──────── Records to process
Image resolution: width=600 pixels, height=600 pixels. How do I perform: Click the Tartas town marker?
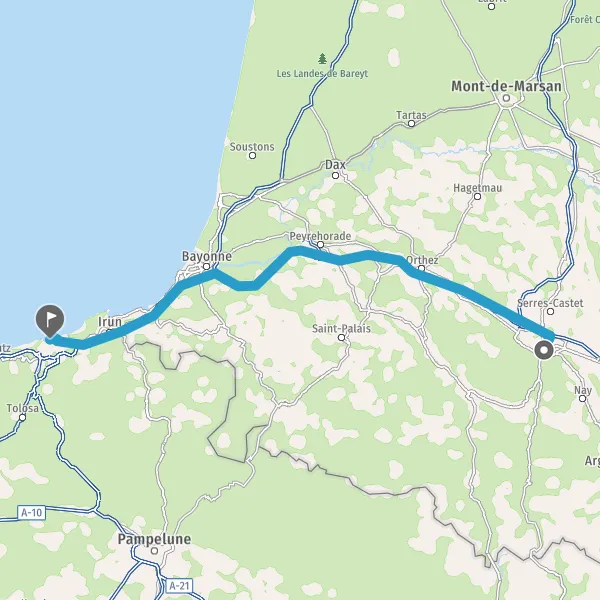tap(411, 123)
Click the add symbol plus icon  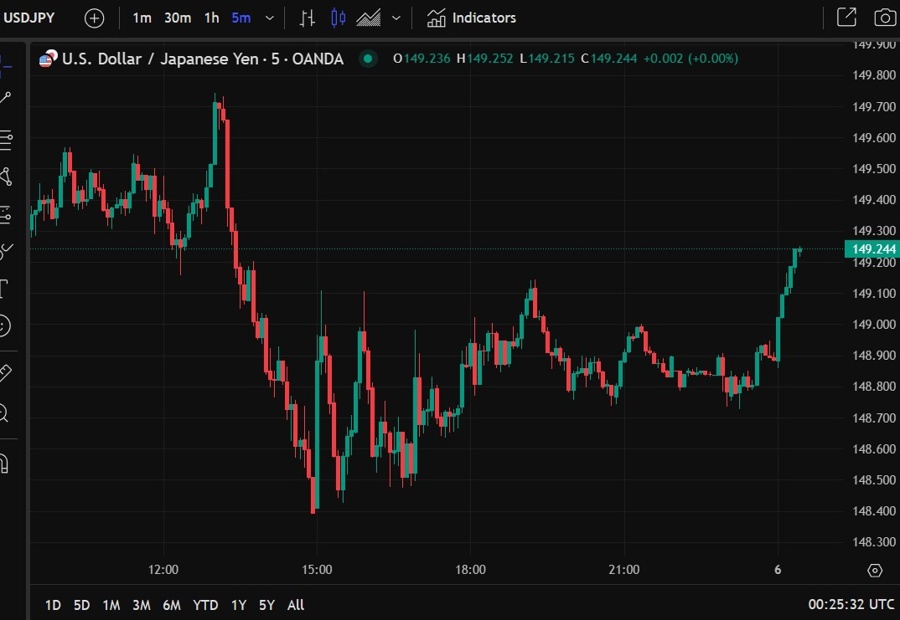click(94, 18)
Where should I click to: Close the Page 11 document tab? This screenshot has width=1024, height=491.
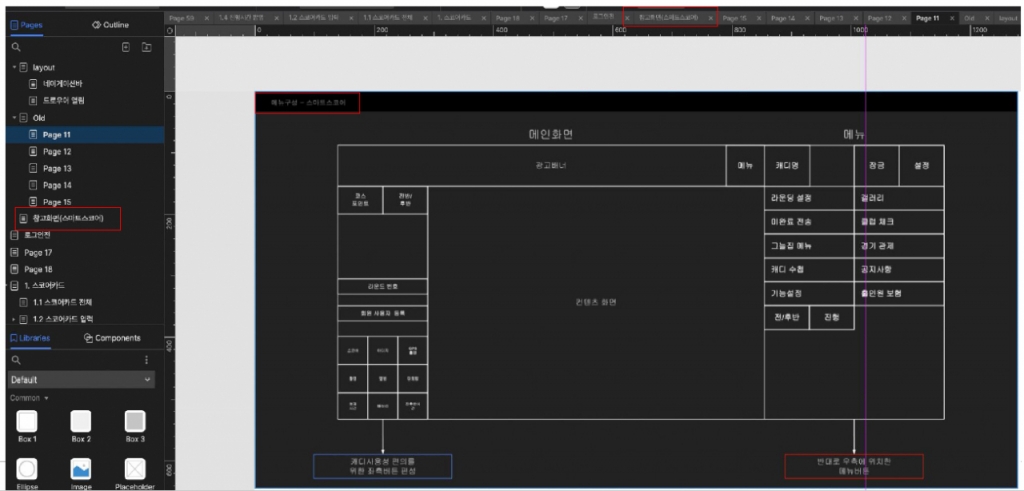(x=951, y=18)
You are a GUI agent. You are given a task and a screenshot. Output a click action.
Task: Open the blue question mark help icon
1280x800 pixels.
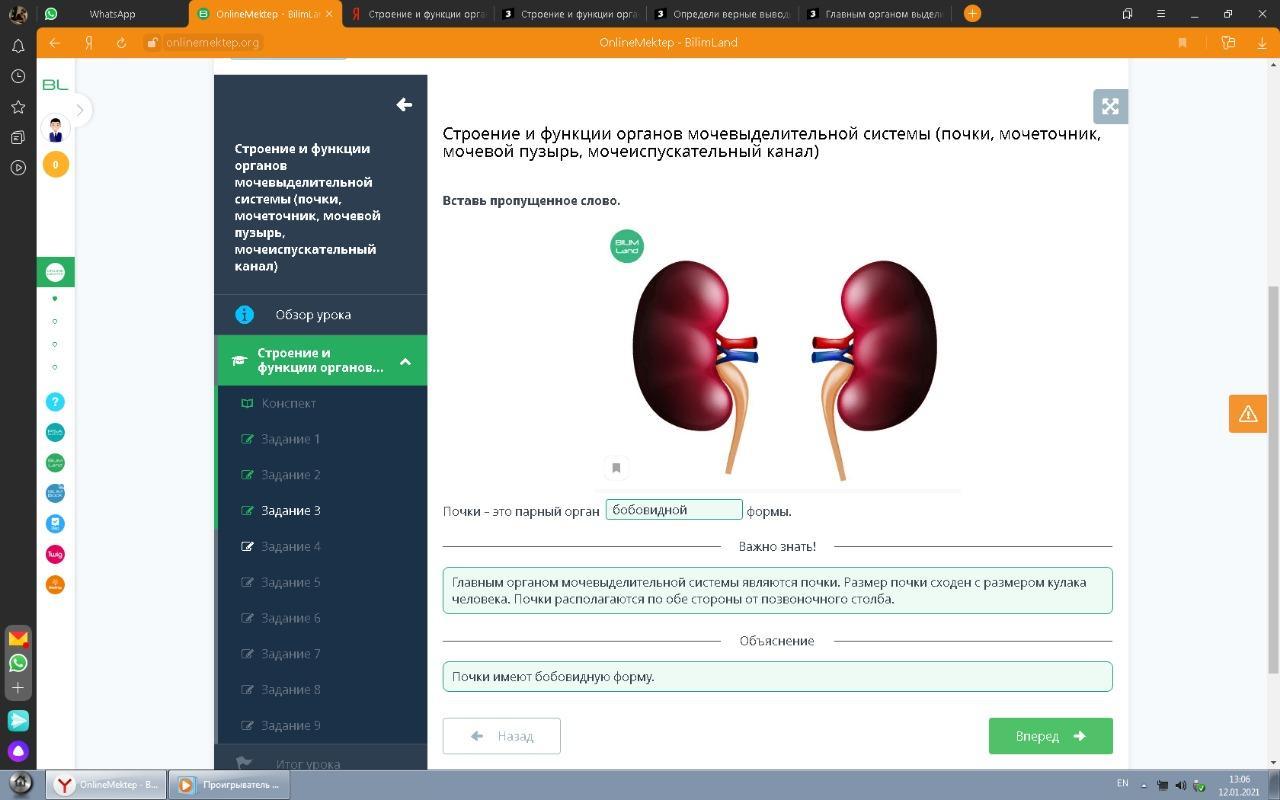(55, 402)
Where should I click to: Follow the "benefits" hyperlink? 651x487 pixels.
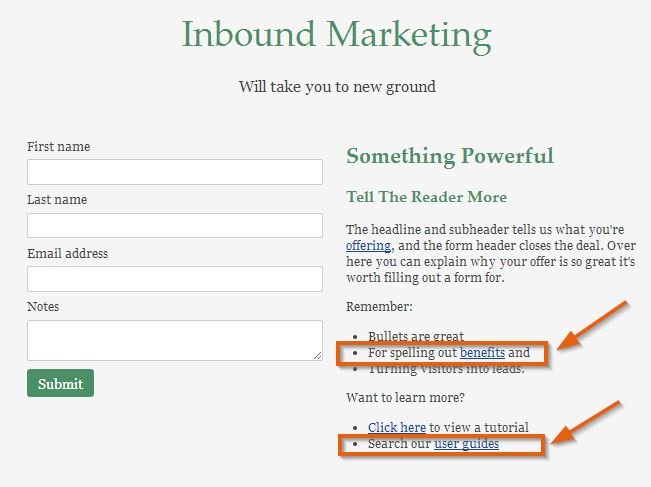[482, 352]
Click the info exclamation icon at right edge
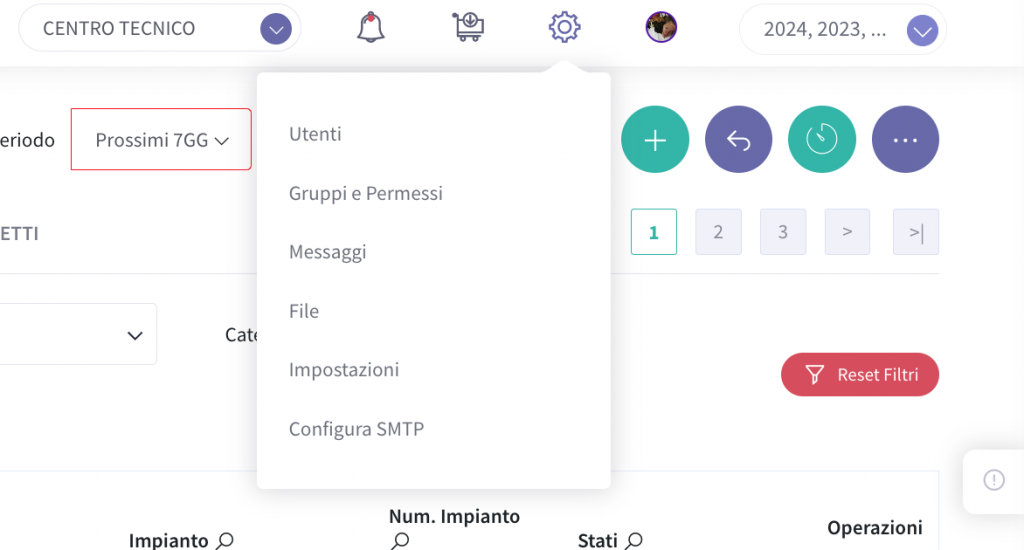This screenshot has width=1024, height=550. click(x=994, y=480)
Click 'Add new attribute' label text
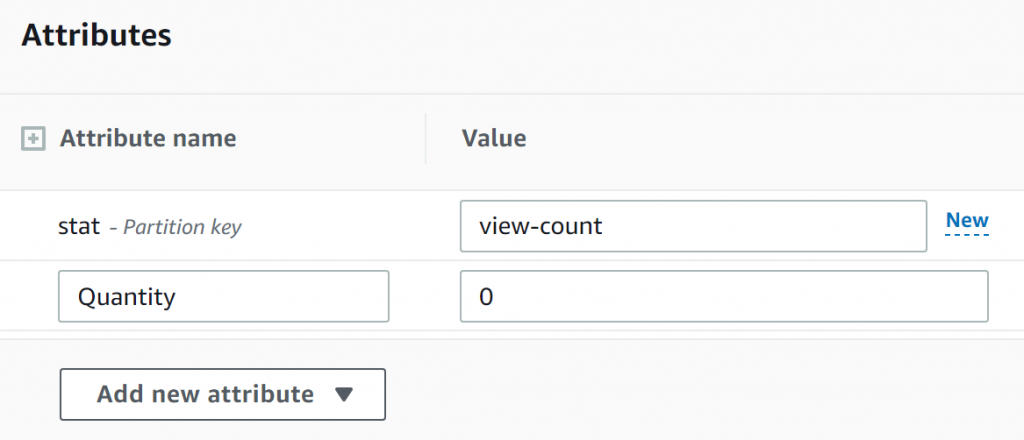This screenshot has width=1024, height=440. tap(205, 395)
────────────────
──────── Records to process
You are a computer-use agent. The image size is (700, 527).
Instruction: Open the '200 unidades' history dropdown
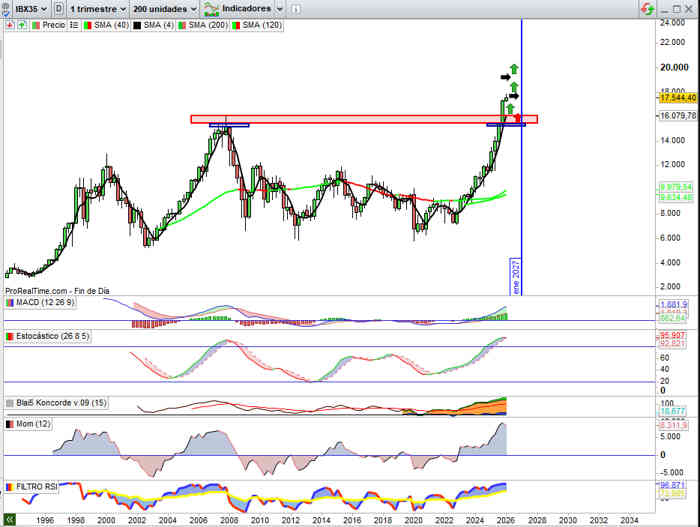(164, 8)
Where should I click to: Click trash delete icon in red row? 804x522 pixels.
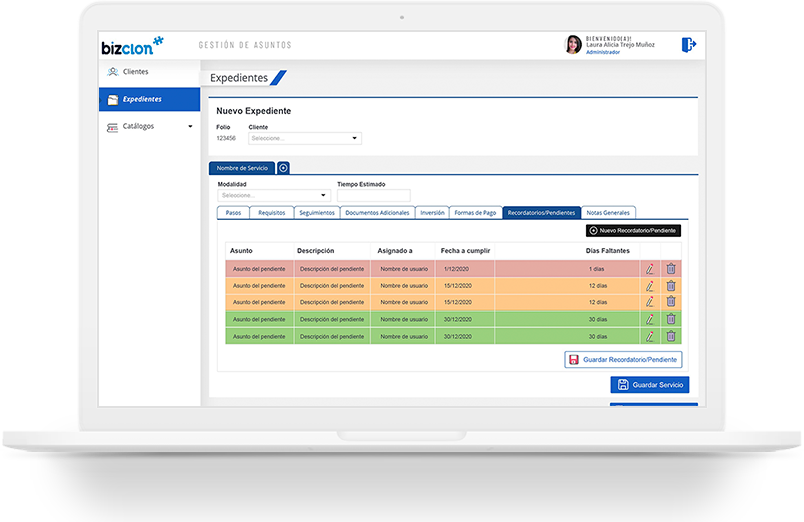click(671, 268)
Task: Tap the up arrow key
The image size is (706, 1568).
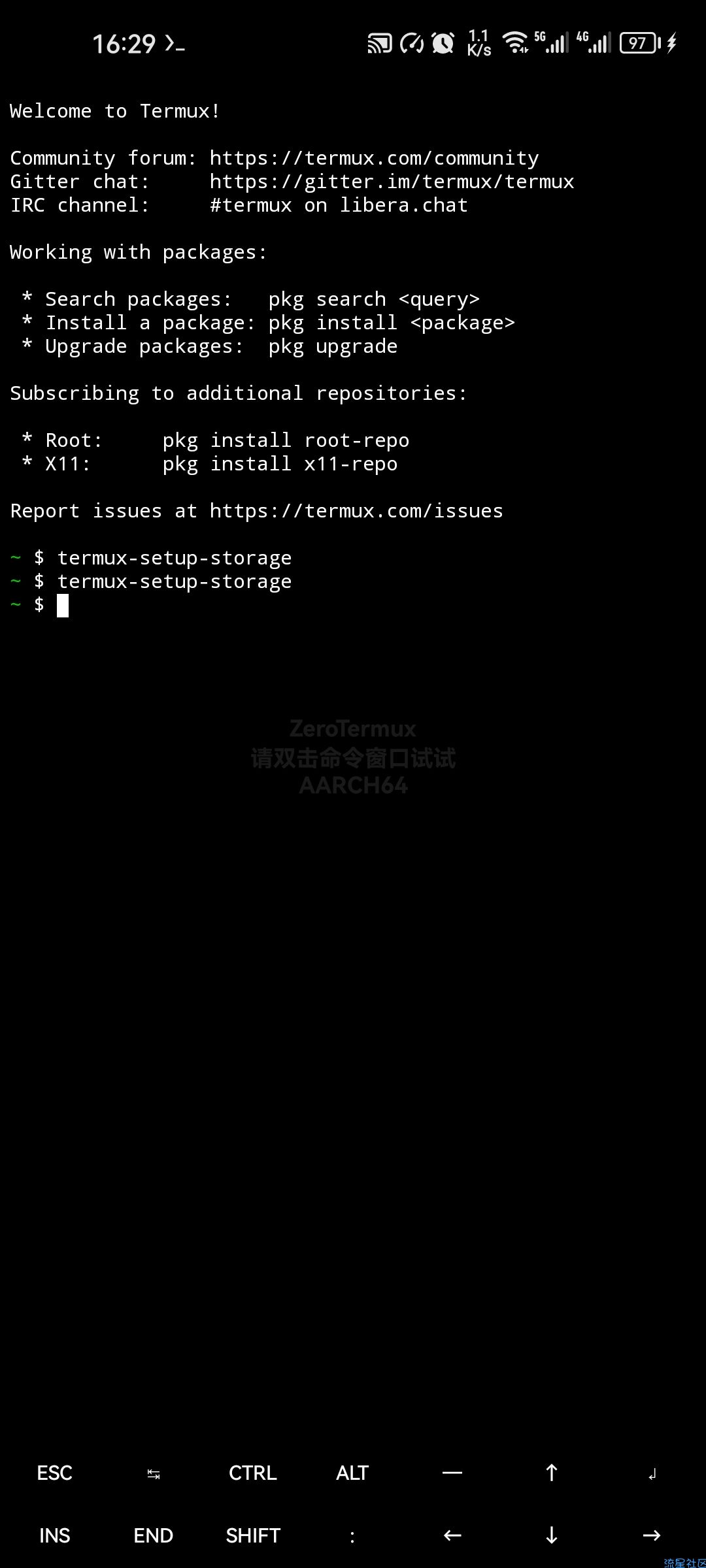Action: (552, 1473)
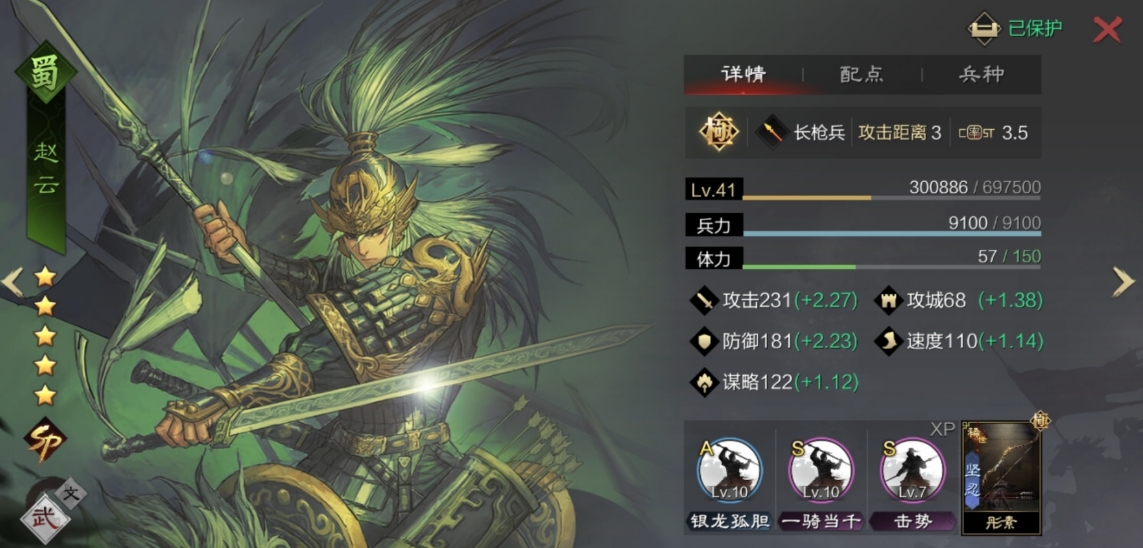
────────────────
──────── Records to process
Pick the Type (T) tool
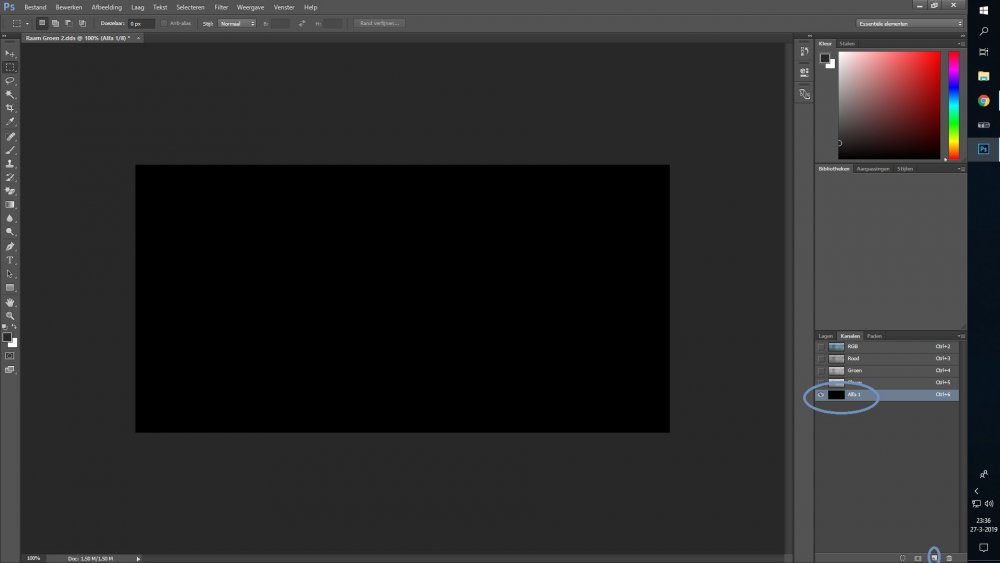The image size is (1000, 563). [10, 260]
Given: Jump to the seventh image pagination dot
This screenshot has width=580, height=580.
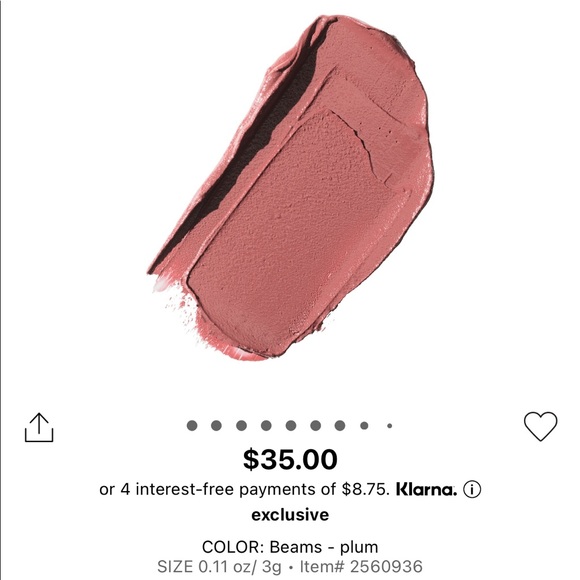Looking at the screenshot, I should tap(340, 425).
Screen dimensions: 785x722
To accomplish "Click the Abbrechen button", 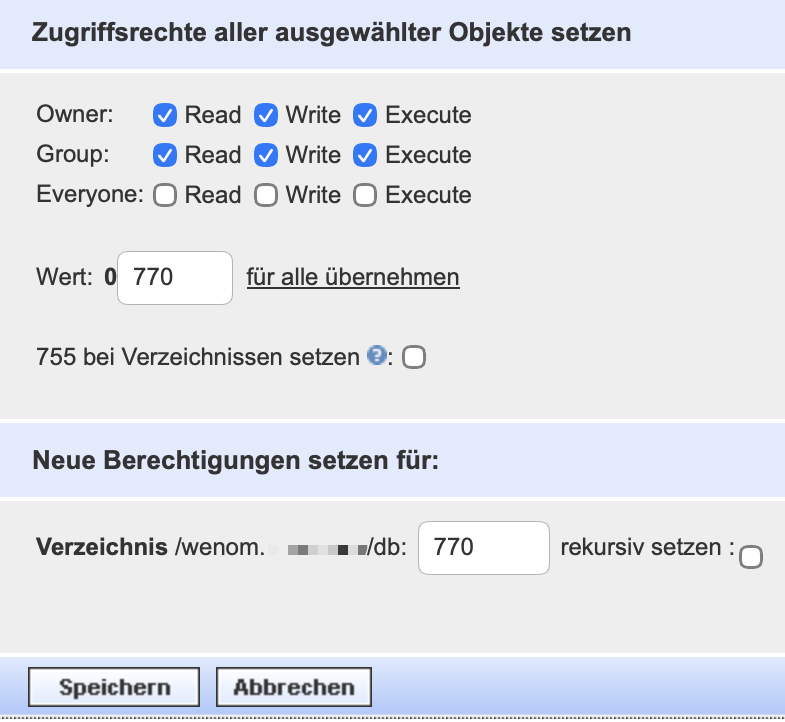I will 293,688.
────────────────
> _The task_: For the word "agent", find every line in the data that holds it and copy that line.

> _Your response_:
You are a GUI agent. You are given a task and a screenshot. Output a click action.
You are a computer-use agent. The image size is (700, 527).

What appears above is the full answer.